[[ DATA LISTING, beginning ]]
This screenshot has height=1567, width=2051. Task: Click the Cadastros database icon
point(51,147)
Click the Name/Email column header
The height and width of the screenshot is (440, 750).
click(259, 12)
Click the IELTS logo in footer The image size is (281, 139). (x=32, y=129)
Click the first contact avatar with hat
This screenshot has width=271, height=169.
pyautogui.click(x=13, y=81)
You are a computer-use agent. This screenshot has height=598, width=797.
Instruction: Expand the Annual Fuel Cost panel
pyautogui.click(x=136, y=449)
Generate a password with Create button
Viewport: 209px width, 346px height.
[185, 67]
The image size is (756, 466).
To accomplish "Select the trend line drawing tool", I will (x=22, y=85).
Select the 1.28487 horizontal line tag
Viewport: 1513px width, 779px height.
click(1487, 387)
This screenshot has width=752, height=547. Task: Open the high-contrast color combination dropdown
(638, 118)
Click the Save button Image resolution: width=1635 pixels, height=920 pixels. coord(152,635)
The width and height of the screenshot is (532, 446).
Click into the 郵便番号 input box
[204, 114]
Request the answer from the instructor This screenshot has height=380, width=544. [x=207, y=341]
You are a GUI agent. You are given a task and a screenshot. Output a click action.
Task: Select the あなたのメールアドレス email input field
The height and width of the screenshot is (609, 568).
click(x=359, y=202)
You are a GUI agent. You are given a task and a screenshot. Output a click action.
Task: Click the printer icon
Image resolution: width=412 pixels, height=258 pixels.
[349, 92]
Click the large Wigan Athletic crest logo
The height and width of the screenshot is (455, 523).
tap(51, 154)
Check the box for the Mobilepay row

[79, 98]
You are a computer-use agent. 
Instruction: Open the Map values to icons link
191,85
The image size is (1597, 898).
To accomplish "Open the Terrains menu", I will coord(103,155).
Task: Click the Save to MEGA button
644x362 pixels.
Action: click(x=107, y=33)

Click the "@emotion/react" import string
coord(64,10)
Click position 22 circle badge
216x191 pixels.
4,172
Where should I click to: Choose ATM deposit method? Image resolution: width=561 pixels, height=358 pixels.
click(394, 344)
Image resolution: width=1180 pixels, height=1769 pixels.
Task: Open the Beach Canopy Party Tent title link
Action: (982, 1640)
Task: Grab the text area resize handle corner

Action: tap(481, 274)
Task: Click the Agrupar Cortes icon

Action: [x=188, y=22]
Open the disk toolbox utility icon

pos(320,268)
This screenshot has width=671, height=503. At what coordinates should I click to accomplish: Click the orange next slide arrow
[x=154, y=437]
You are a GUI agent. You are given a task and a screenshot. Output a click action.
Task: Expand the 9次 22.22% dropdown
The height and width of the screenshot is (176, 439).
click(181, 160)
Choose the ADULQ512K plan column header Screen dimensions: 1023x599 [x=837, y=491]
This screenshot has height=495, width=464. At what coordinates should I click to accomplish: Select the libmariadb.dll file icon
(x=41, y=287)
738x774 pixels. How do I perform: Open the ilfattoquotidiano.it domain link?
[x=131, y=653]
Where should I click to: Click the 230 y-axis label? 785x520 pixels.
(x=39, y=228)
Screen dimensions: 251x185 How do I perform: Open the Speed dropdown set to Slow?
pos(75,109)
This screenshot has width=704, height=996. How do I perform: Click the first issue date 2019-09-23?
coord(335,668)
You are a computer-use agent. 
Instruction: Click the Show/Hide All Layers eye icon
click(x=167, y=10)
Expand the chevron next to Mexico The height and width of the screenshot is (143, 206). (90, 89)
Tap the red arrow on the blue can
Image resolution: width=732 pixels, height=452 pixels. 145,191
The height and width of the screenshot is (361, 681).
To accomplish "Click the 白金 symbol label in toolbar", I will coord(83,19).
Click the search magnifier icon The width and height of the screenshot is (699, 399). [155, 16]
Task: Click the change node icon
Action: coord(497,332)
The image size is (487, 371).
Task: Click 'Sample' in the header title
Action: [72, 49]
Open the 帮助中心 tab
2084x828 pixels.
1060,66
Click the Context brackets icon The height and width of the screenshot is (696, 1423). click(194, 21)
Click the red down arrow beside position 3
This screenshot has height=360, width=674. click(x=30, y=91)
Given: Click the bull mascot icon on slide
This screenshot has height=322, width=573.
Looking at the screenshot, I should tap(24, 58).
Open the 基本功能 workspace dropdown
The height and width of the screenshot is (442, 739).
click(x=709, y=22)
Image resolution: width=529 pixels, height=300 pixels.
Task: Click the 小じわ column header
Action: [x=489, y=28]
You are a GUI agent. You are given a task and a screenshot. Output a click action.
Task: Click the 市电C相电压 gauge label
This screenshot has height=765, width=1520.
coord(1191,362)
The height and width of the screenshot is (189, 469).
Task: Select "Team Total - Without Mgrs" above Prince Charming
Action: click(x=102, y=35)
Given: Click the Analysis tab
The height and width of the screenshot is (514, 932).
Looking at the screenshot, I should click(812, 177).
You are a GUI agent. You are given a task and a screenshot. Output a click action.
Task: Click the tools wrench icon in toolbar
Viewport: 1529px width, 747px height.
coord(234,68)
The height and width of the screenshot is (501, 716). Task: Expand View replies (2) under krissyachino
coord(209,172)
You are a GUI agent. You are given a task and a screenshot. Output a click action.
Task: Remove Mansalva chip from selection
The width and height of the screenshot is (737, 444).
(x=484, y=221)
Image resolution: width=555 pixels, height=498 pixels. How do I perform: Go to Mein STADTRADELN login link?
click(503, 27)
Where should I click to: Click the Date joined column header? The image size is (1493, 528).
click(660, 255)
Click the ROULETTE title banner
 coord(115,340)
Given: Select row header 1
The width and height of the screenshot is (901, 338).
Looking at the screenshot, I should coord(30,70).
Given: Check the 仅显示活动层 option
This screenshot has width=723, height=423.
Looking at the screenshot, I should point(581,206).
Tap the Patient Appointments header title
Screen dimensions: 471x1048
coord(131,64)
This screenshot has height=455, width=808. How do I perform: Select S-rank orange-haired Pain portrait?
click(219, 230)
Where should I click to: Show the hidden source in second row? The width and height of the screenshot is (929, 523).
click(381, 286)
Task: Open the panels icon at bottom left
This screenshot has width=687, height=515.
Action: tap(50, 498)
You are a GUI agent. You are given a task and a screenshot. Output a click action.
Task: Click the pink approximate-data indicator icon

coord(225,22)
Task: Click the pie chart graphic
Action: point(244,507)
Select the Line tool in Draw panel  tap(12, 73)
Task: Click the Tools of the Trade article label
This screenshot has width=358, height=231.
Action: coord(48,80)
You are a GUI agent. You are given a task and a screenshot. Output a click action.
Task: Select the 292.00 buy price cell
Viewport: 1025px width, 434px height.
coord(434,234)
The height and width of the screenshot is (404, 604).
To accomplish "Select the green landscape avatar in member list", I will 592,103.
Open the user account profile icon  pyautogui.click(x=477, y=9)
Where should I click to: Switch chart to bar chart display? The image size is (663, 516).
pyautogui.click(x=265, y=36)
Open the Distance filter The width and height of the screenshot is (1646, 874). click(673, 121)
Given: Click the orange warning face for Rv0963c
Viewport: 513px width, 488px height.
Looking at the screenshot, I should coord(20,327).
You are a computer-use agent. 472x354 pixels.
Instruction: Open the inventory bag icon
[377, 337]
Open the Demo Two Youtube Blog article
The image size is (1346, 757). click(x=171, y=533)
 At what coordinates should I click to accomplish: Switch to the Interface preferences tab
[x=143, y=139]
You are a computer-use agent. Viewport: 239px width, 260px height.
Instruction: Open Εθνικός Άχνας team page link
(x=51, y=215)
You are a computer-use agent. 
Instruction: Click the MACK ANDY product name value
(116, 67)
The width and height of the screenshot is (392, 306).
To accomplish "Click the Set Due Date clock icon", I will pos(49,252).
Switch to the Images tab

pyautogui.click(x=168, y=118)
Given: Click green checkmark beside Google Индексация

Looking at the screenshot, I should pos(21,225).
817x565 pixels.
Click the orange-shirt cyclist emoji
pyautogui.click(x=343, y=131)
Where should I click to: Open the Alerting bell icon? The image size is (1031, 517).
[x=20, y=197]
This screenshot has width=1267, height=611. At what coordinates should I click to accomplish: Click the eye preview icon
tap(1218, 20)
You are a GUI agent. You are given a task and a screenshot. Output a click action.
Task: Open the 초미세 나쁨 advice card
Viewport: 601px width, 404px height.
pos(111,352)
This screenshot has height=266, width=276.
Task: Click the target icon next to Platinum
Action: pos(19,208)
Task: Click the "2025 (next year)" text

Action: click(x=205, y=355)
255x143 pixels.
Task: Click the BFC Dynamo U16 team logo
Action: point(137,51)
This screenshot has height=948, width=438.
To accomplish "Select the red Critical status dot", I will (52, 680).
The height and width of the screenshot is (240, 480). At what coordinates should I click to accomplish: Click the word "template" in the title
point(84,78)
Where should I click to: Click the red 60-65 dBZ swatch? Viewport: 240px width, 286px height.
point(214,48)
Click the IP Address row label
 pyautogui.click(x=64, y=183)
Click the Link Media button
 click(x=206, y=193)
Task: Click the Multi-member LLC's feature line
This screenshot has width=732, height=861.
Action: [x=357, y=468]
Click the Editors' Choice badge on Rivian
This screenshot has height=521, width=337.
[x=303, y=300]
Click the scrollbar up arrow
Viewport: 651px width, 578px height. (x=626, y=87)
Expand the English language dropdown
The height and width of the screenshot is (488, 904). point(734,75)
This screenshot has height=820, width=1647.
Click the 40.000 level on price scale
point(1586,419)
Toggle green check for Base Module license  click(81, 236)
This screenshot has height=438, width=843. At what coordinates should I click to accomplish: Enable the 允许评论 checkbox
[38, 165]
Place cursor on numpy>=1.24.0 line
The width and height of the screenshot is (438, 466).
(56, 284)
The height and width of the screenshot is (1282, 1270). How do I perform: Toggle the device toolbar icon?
[[ DATA LISTING, end ]]
Only the lines from the one that contains "Click the IP Address row label" to the end of the entries above should be given again, exactly and in full.

▸ TASK ANSWER:
Click the IP Address row label
 pyautogui.click(x=64, y=183)
Click the Link Media button
 click(x=206, y=193)
Task: Click the Multi-member LLC's feature line
This screenshot has width=732, height=861.
Action: [x=357, y=468]
Click the Editors' Choice badge on Rivian
This screenshot has height=521, width=337.
[x=303, y=300]
Click the scrollbar up arrow
Viewport: 651px width, 578px height. (x=626, y=87)
Expand the English language dropdown
The height and width of the screenshot is (488, 904). point(734,75)
This screenshot has height=820, width=1647.
Click the 40.000 level on price scale
point(1586,419)
Toggle green check for Base Module license  click(81, 236)
This screenshot has height=438, width=843. At what coordinates should I click to accomplish: Enable the 允许评论 checkbox
[38, 165]
Place cursor on numpy>=1.24.0 line
The width and height of the screenshot is (438, 466).
(56, 284)
The height and width of the screenshot is (1282, 1270). How do I perform: Toggle the device toolbar icon?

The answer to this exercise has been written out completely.